WHAT IS EXPECTED: Search the records for lines that contain the word "promócie". Copy them all.

══ RECORDED DATA ══

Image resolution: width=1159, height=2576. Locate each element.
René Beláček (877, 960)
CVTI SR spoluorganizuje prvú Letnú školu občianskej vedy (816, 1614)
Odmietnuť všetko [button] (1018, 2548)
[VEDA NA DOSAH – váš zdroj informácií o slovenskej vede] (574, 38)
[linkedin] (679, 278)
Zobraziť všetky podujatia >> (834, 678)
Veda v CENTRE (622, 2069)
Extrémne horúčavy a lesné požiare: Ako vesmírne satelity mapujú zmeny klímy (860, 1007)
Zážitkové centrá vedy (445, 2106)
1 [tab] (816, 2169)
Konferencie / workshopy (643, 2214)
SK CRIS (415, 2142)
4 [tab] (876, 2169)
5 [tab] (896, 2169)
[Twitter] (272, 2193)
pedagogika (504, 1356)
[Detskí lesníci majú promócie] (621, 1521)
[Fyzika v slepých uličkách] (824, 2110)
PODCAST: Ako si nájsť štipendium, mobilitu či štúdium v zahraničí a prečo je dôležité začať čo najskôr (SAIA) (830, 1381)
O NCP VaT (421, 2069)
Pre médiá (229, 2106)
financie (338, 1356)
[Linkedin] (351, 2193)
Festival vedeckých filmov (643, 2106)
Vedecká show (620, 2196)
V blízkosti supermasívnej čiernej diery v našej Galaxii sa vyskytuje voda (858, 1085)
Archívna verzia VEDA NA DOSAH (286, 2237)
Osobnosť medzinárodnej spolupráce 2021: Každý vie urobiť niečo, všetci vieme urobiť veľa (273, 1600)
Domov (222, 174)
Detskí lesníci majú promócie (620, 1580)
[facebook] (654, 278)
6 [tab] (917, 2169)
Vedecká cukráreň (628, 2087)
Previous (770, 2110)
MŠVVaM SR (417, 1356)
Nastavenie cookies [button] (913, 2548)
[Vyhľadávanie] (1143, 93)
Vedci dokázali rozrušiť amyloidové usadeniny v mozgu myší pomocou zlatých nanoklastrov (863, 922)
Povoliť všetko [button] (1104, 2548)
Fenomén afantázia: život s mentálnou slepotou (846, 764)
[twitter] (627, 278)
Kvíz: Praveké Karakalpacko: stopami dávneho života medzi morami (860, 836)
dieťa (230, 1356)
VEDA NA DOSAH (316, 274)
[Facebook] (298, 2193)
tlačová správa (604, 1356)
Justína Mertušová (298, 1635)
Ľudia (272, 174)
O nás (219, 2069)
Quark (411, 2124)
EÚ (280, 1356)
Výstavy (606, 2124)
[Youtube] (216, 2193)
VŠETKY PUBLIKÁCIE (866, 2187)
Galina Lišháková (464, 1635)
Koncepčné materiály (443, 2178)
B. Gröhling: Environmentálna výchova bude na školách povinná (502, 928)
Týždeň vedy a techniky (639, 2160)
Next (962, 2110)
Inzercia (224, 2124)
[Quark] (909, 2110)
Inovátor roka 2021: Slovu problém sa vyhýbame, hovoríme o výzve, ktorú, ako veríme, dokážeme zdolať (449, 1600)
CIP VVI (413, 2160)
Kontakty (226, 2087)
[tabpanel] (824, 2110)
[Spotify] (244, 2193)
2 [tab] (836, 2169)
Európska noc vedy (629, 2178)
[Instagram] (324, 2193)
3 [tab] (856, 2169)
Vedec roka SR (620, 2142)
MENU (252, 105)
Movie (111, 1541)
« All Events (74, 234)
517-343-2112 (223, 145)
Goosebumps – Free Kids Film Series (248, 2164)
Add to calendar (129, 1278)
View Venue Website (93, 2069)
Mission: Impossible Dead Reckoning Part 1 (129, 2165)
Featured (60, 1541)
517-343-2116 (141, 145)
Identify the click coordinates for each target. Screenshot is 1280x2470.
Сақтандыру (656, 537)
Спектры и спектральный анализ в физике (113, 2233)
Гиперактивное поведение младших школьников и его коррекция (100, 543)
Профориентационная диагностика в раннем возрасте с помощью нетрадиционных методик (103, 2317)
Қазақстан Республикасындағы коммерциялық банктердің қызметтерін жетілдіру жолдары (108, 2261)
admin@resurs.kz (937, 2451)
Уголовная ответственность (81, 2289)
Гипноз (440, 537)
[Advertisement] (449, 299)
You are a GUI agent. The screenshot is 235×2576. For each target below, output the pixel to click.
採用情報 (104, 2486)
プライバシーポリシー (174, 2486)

═══

TASK ANSWER:
[Detskí lesníci majú promócie] (621, 1521)
Detskí lesníci majú promócie (620, 1580)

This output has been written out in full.